Goal of the exercise: Everything from the line containing "How do I perform: Toggle stop" through the last line of the material must be restated word for word, and only that.

Information shown:
# # # # #

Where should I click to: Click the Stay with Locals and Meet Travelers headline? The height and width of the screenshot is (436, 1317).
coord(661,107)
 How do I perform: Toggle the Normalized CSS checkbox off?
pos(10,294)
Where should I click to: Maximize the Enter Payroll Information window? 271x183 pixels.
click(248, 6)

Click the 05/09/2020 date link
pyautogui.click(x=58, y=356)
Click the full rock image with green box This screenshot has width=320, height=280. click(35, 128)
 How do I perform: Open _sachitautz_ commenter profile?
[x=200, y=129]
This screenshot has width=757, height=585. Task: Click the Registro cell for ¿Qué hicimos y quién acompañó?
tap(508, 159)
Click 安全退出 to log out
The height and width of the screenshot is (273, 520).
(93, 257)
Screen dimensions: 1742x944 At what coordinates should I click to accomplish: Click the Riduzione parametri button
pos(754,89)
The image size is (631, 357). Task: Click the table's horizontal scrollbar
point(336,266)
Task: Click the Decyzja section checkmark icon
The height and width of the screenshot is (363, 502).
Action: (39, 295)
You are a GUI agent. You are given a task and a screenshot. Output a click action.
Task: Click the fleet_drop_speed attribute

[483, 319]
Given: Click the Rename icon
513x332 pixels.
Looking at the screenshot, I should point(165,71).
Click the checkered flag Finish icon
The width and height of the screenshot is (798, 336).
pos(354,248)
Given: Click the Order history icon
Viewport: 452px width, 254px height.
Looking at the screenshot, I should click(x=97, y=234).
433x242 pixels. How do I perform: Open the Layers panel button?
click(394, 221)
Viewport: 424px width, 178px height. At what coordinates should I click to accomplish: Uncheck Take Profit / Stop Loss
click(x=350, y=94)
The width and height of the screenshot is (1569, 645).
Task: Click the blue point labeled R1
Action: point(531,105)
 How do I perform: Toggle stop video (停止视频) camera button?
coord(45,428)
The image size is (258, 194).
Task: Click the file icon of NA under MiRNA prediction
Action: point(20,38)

# # # # #

Reply to the task:
 How do I perform: Toggle stop video (停止视频) camera button?
coord(45,428)
The image size is (258, 194).
Task: Click the file icon of NA under MiRNA prediction
Action: point(20,38)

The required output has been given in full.